--- TASK PROMPT ---
An exact copy is required of the lines from the one with "Click 编辑 on the first property row" through the last line of the material below, and of nothing else.

--- DATA FOR THE TASK ---
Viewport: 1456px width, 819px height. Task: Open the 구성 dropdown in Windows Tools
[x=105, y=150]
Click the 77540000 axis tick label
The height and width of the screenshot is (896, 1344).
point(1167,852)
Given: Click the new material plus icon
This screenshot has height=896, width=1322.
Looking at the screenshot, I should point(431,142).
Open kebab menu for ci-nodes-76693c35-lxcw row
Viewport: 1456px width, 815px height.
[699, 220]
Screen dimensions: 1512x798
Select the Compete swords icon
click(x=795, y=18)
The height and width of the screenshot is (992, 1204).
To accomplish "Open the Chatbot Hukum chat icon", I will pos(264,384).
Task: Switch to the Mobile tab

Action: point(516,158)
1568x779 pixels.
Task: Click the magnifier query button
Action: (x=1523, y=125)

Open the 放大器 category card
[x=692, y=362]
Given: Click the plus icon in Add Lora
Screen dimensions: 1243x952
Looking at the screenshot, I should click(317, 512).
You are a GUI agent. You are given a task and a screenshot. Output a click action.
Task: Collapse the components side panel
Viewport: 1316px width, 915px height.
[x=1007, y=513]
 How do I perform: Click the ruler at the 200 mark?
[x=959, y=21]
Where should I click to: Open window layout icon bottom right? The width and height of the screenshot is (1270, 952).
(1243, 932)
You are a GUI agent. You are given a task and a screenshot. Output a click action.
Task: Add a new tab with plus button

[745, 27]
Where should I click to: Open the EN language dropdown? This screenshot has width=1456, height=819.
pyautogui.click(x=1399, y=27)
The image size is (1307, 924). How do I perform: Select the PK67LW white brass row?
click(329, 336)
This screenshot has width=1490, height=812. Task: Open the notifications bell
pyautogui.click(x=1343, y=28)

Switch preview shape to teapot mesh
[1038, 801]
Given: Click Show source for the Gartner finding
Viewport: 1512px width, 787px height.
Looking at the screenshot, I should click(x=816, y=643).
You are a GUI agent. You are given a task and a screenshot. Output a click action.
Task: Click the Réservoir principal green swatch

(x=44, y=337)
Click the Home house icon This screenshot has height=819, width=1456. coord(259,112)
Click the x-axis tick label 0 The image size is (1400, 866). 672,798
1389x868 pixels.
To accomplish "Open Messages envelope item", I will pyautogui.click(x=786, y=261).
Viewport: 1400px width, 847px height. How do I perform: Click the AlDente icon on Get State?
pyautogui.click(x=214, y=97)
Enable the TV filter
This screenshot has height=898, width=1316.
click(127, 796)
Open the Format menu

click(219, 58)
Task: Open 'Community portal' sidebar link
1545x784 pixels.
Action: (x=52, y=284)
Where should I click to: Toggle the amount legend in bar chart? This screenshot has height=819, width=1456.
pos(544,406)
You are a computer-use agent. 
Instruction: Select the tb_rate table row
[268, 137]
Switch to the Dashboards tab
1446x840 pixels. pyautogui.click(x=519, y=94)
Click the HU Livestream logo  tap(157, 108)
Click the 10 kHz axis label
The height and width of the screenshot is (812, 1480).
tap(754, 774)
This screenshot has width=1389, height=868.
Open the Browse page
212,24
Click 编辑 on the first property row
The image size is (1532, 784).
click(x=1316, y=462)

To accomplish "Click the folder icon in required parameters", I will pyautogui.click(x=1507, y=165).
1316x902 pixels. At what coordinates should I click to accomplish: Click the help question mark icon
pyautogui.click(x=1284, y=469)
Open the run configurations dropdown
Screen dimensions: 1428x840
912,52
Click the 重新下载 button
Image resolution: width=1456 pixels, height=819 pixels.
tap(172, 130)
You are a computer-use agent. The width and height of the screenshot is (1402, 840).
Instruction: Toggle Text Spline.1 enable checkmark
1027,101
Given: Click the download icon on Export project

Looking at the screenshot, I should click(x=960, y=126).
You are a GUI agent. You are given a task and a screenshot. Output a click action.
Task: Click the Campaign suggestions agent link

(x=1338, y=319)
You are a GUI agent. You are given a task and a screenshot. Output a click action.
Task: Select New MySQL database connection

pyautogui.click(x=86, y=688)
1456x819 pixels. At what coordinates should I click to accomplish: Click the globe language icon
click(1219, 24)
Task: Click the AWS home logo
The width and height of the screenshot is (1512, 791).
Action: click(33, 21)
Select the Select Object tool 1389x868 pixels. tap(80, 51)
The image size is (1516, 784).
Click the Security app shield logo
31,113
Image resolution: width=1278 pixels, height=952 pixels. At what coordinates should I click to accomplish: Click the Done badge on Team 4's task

--- RESPONSE BELOW ---
Click 编辑 on the first property row
The image size is (1532, 784).
click(x=1316, y=462)

To accomplish "Click the folder icon in required parameters", I will pyautogui.click(x=1507, y=165).
1316x902 pixels. At what coordinates should I click to accomplish: Click the help question mark icon
pyautogui.click(x=1284, y=469)
Open the run configurations dropdown
Screen dimensions: 1428x840
912,52
Click the 重新下载 button
Image resolution: width=1456 pixels, height=819 pixels.
tap(172, 130)
You are a computer-use agent. The width and height of the screenshot is (1402, 840).
Instruction: Toggle Text Spline.1 enable checkmark
1027,101
Given: Click the download icon on Export project

Looking at the screenshot, I should click(x=960, y=126).
You are a GUI agent. You are given a task and a screenshot. Output a click action.
Task: Click the Campaign suggestions agent link

(x=1338, y=319)
You are a GUI agent. You are given a task and a screenshot. Output a click action.
Task: Select New MySQL database connection

pyautogui.click(x=86, y=688)
1456x819 pixels. At what coordinates should I click to accomplish: Click the globe language icon
click(1219, 24)
Task: Click the AWS home logo
The width and height of the screenshot is (1512, 791).
Action: click(33, 21)
Select the Select Object tool 1389x868 pixels. tap(80, 51)
The image size is (1516, 784).
Click the Security app shield logo
31,113
Image resolution: width=1278 pixels, height=952 pixels. At what coordinates should I click to accomplish: Click the Done badge on Team 4's task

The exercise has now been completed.